Prejudice and Discrimination
MCAT trap: Conflates prejudice (attitude) with discrimination (behavior), assuming they always co-occur. Prejudice is an attitude (affective/cognitive) while discrimination is behavior; they can dissociate — one can hold prejudiced attitudes without discriminating, or discriminate without conscious prejudice.
Prejudice and discrimination are conceptually distinct, and the MCAT exploits that distinction constantly. Prejudice is an attitude — it has affective components (feelings) and cognitive components (beliefs/stereotypes). Discrimination is behavior — the actual differential treatment of people based on group membership. The exam will give you a scenario and ask you to classify it, or give you a research finding where the two dissociate and ask you to explain why. Racism and sexism aren't just individual attitudes on this exam — they also refer to institutional patterns of differential treatment, which is a separate layer students often miss.
The MCAT loves to test Allport's contact hypothesis and Sherif's Robbers Cave experiment together because they both address prejudice reduction but through different lenses. Contact hypothesis tells you that intergroup contact only reduces prejudice under specific conditions: equal status between groups, common goals, intergroup cooperation, and institutional support. Robbers Cave operationalizes this by showing that superordinate goals — challenges that force groups to cooperate — were the only thing that actually reduced conflict between the Eagles and Rattlers. Neither separation nor non-competitive contact worked.

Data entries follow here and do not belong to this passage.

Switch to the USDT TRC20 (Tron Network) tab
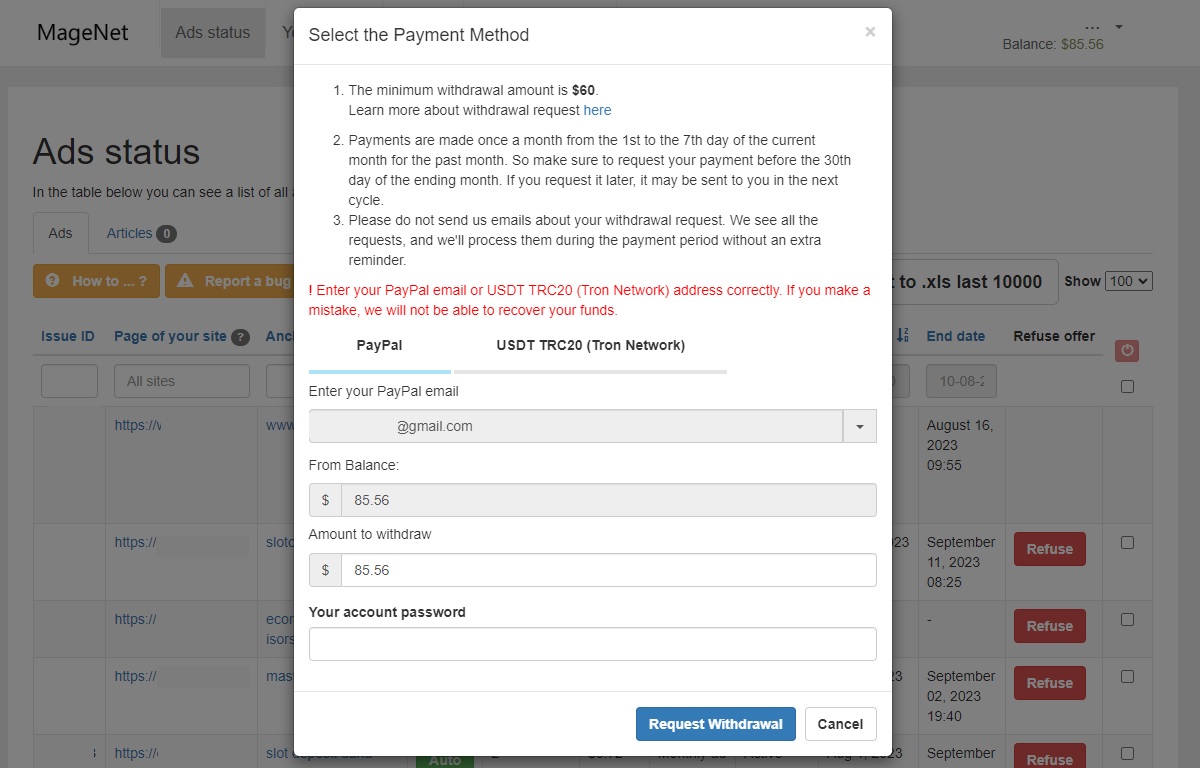The image size is (1200, 768). tap(590, 346)
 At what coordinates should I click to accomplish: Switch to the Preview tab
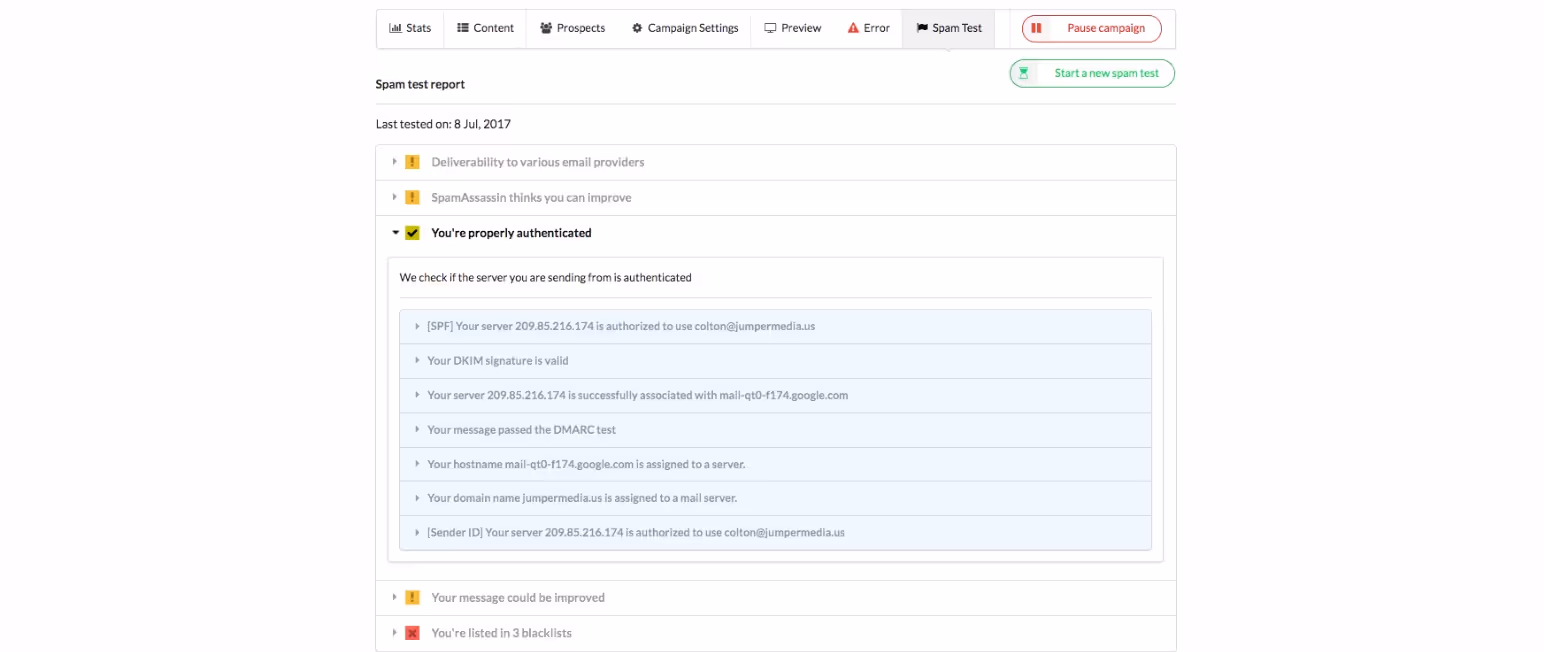pyautogui.click(x=793, y=28)
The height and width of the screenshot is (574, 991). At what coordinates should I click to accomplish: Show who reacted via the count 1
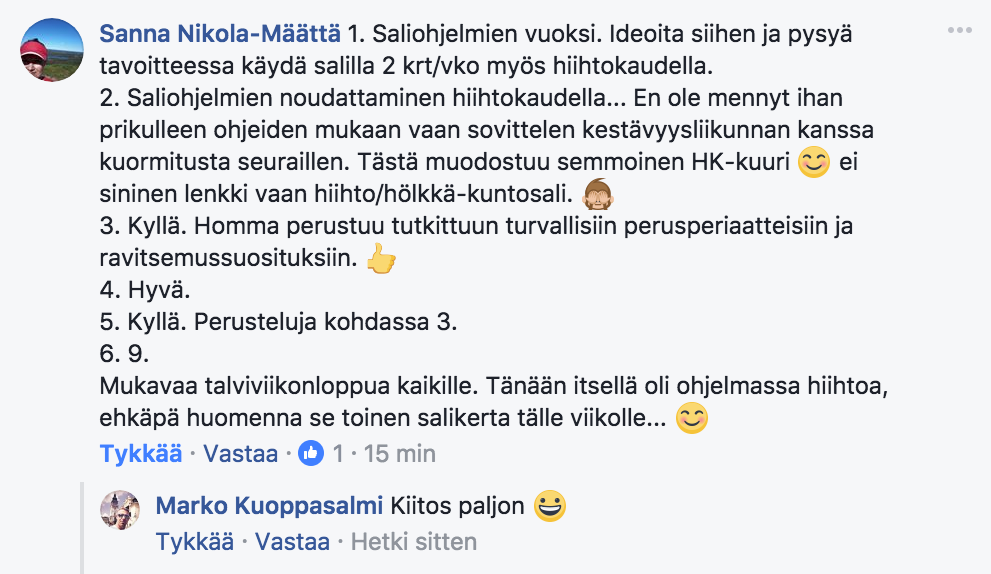338,453
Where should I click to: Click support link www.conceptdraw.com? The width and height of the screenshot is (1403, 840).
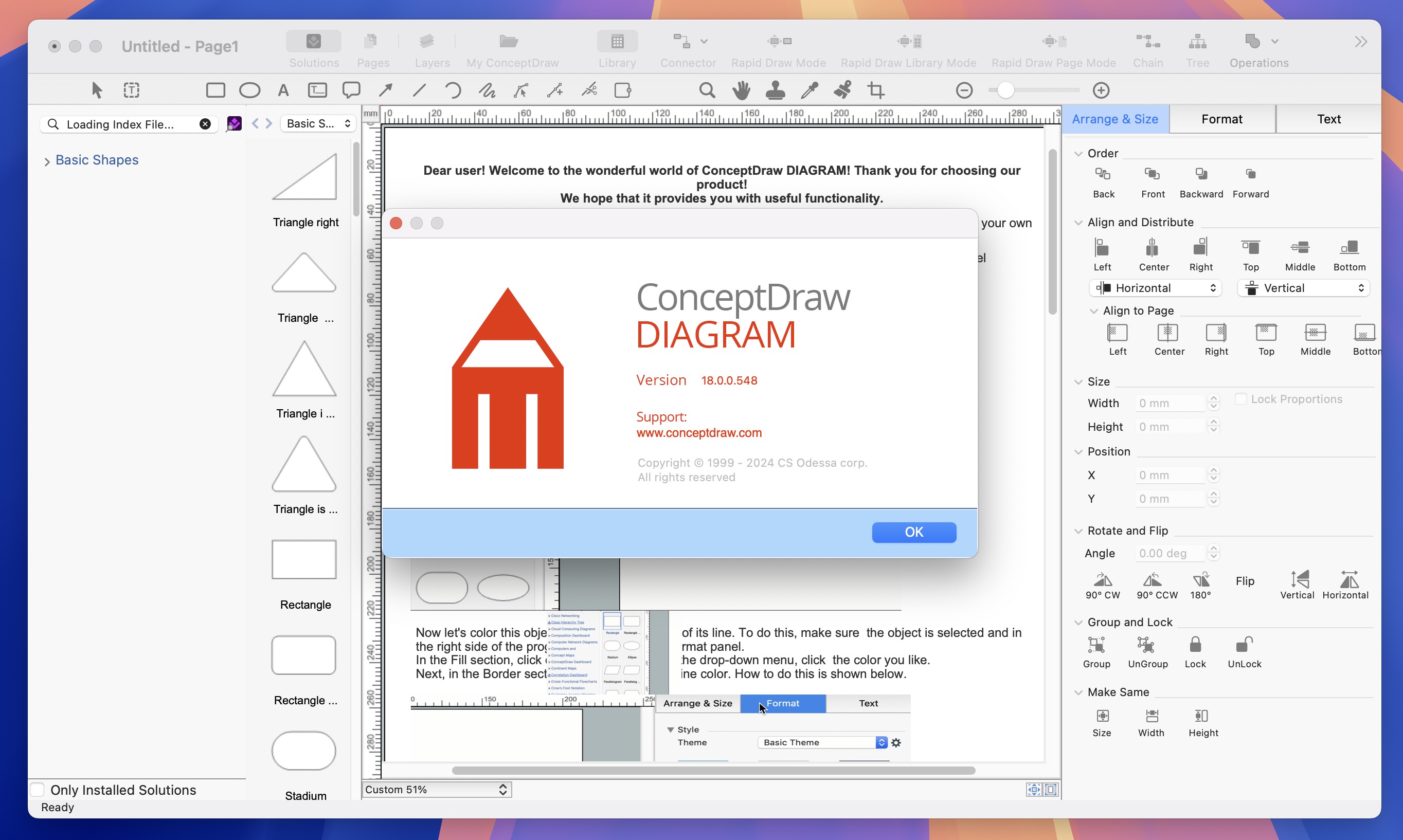point(699,432)
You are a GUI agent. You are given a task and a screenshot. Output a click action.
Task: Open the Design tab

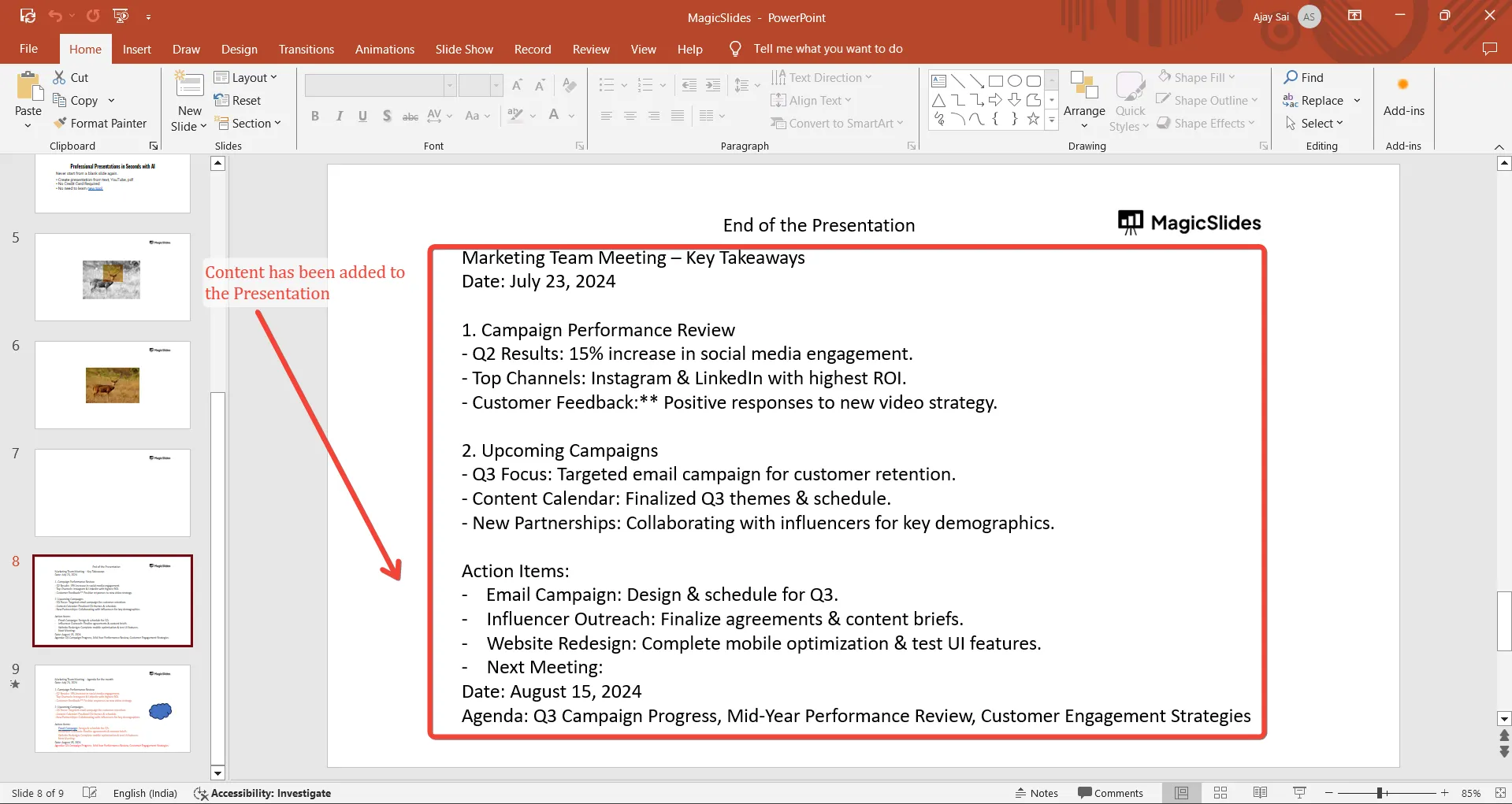(x=239, y=49)
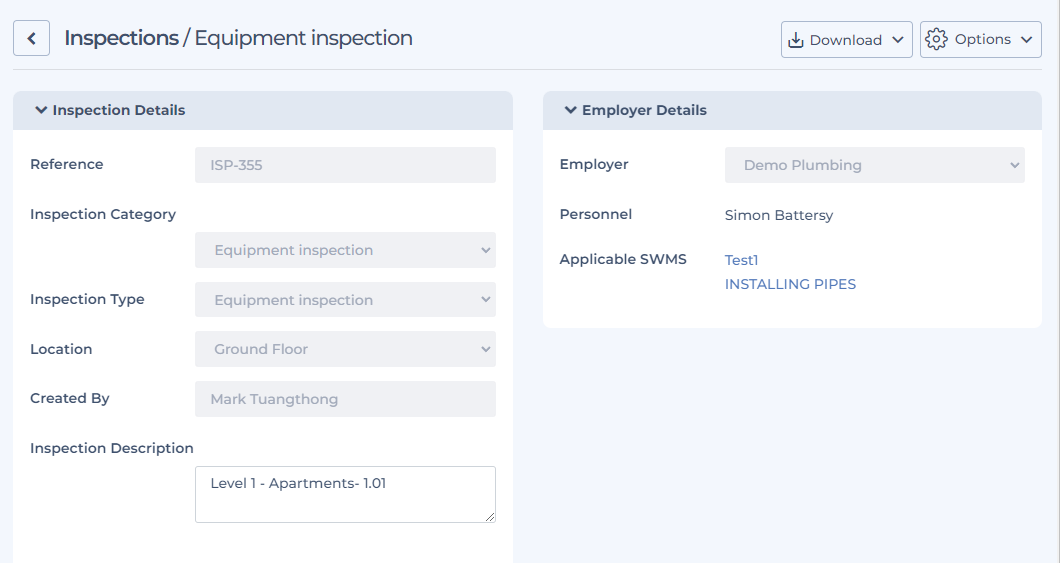Screen dimensions: 1060x563
Task: Open the INSTALLING PIPES link
Action: [x=790, y=285]
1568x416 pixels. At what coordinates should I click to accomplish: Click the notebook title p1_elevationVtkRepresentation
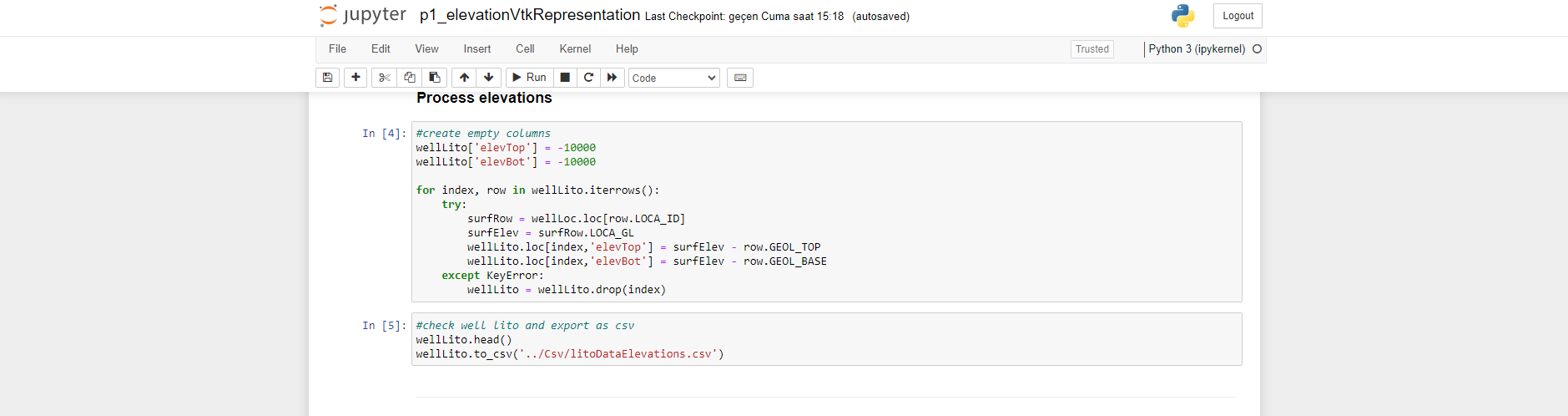pyautogui.click(x=530, y=15)
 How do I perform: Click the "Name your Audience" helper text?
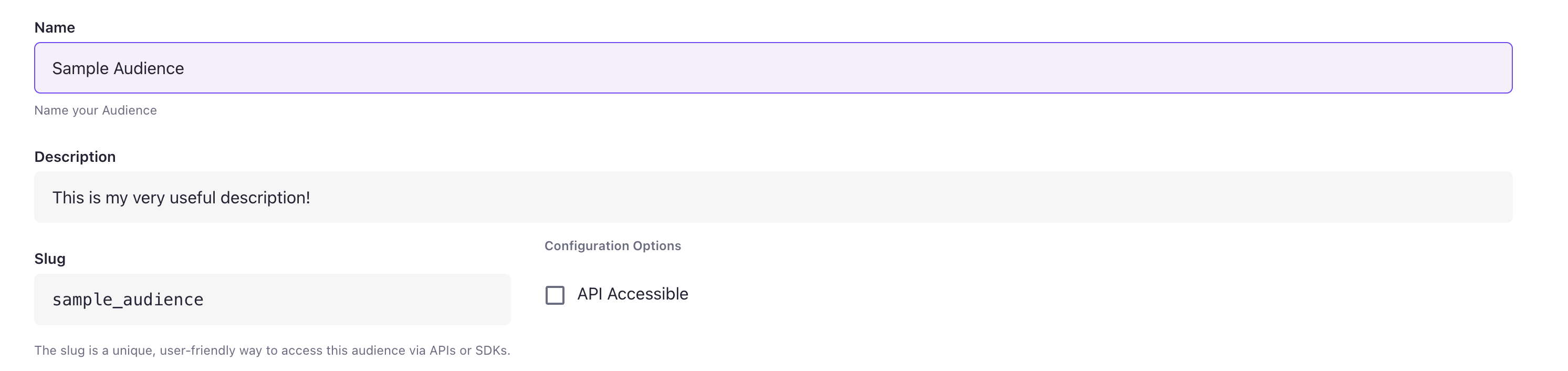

What makes this tricky is that both concepts are frequently oversimplified. Students assume more contact automatically means less prejudice, or that the Robbers Cave groups just needed a cool-down period. Passage-based questions will describe an intervention — say, a school integration program — and ask whether it satisfies the contact hypothesis criteria. You need to evaluate each condition specifically, not just ask 'did the groups interact?' That's where points are won or lost.
Common misconceptions
What the exam tests
- Distinguish prejudice as an attitude (with affective and cognitive components) from discrimination as a behavior, and recognize that racism and sexism can operate at an institutional level beyond individual attitudes.
- Apply Allport's contact hypothesis by identifying all four required conditions — equal status, common goals, intergroup cooperation, and institutional support — and recognize that contact alone is not sufficient.
- Read a passage describing a prejudice-reduction program and evaluate whether each condition of the contact hypothesis is actually satisfied by the intervention described.
- Recall the design of Sherif's Robbers Cave experiment and explain what it demonstrated: that only superordinate goals (not separation or passive contact) reduced intergroup hostility.
Can you avoid these mistakes?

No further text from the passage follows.